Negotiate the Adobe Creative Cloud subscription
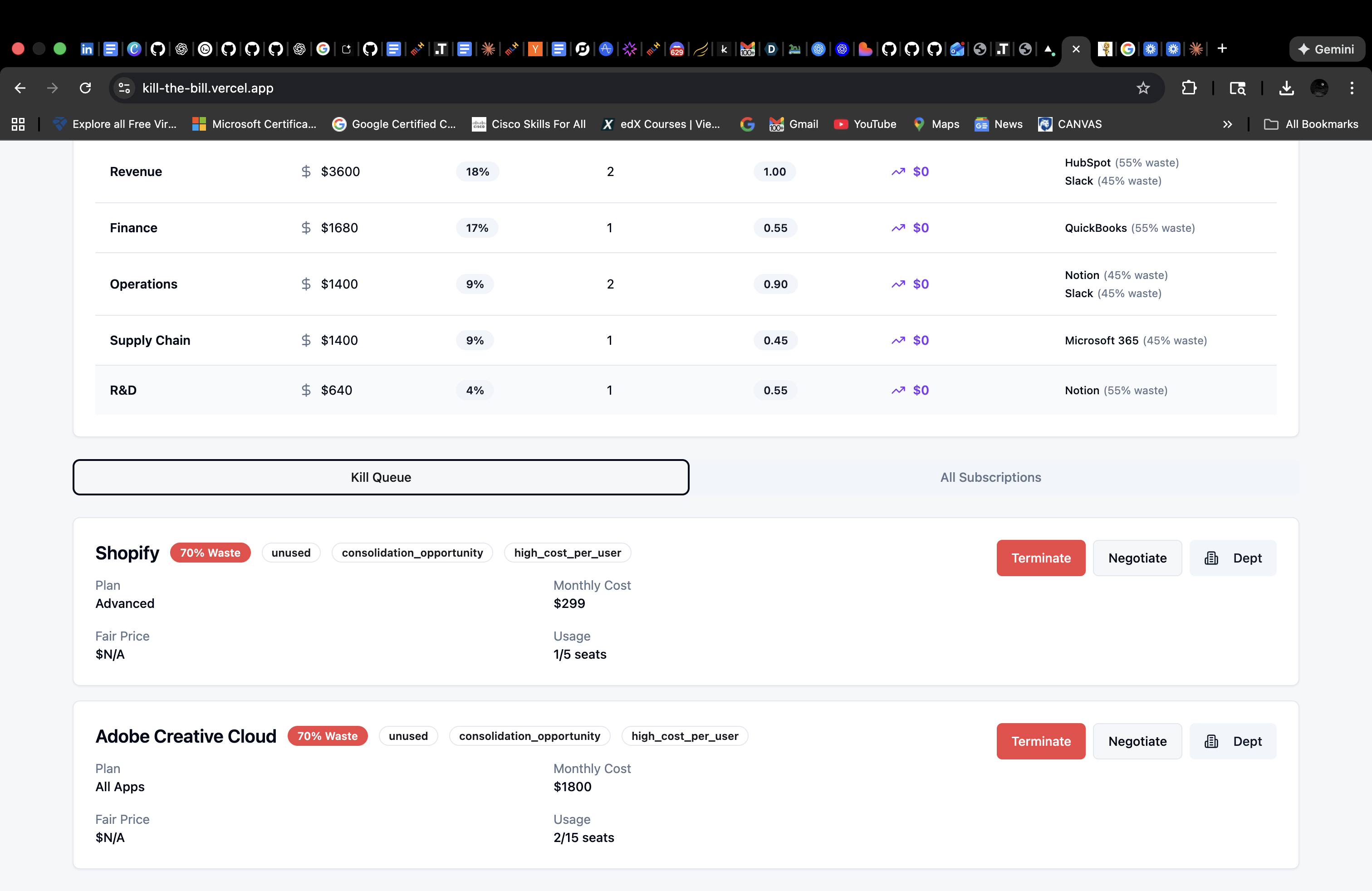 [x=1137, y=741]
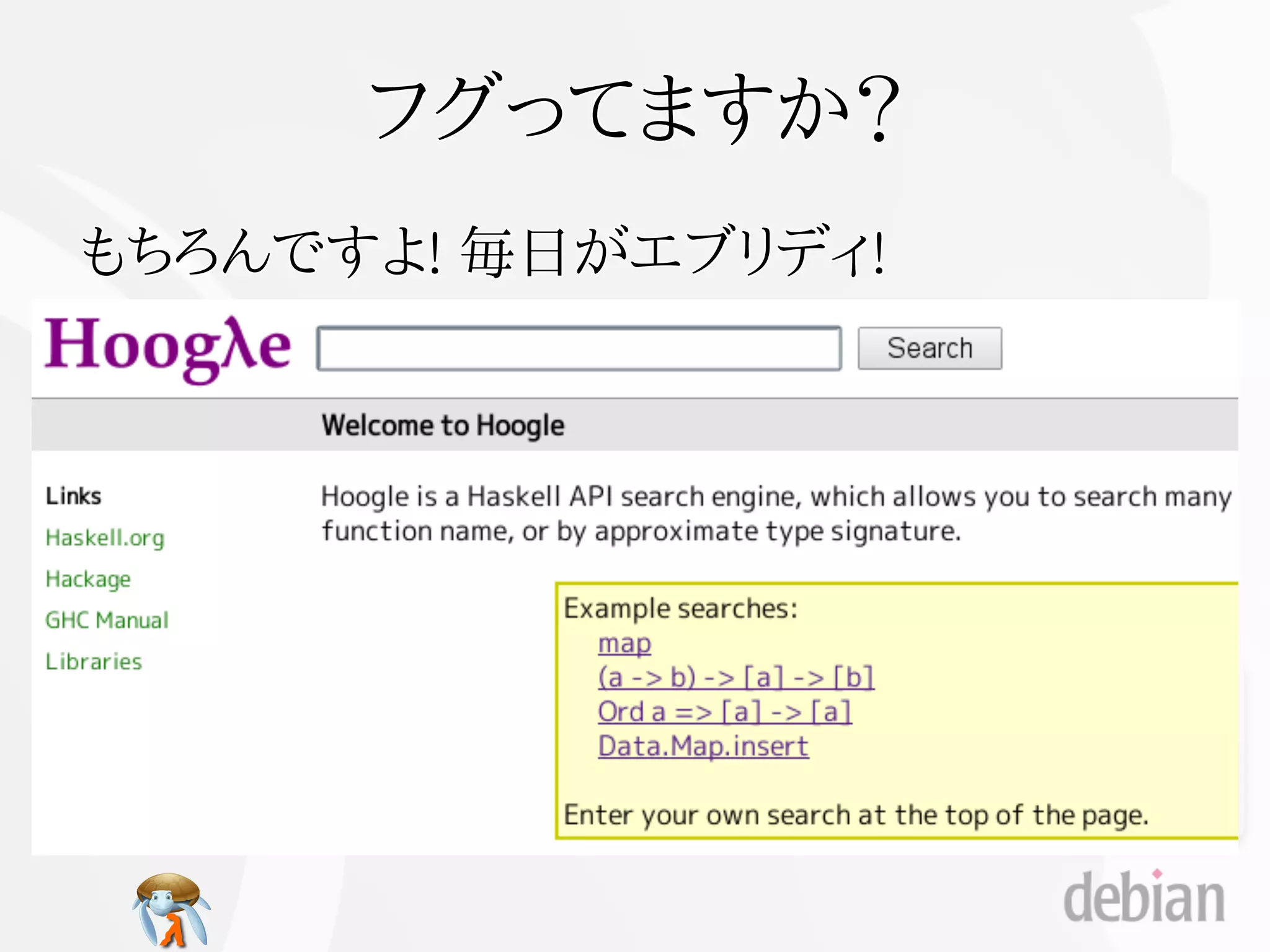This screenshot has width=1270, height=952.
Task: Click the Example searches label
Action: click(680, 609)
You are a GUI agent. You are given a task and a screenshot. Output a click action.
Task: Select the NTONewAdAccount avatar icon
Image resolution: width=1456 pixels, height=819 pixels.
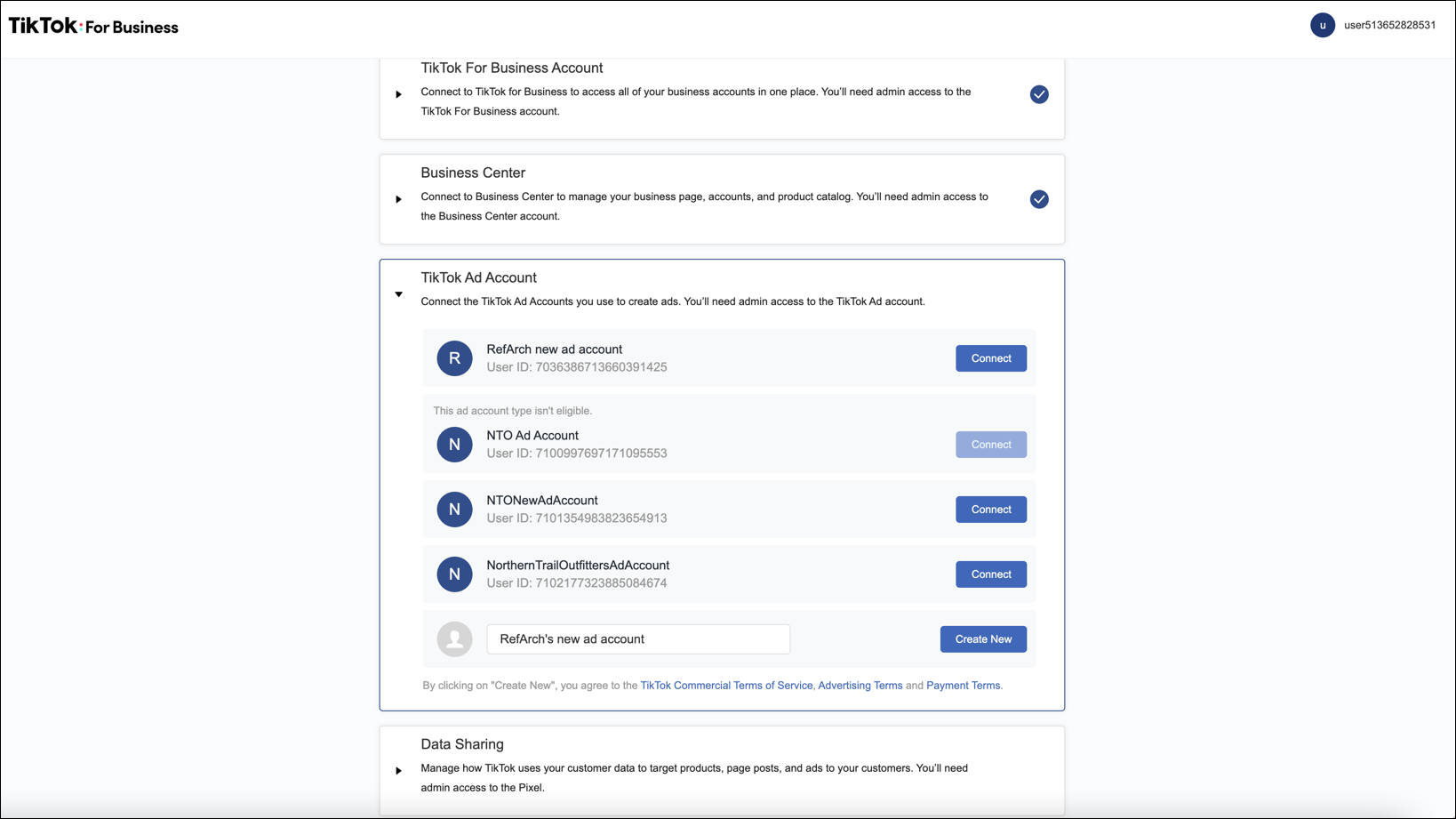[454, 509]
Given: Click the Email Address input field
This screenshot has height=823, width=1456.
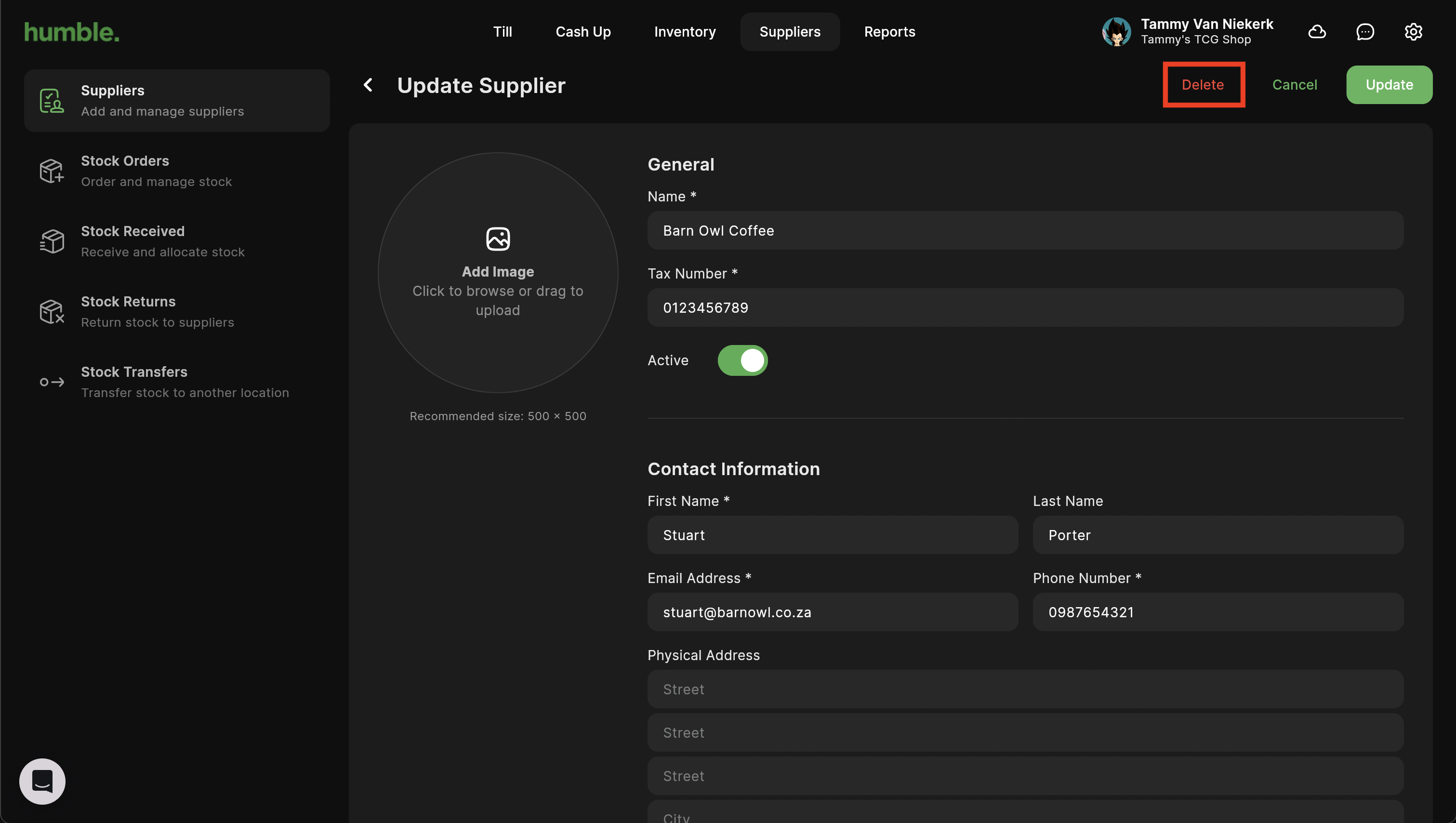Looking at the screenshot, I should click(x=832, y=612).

* [WHAT YOU WILL DO]
Beginning at the line that contains "You are a GUI", copy each remaining line of the records exactly, through the final one. Omit the pictures.

* [SOLUTION TO THIS PROBLEM]
You are a GUI agent. You are given a task and a screenshot. Output a click action.
Task: Select the NTONewAdAccount avatar icon
Image resolution: width=1456 pixels, height=819 pixels.
[454, 509]
Given: Click the Email Address input field
This screenshot has height=823, width=1456.
Looking at the screenshot, I should click(x=832, y=612).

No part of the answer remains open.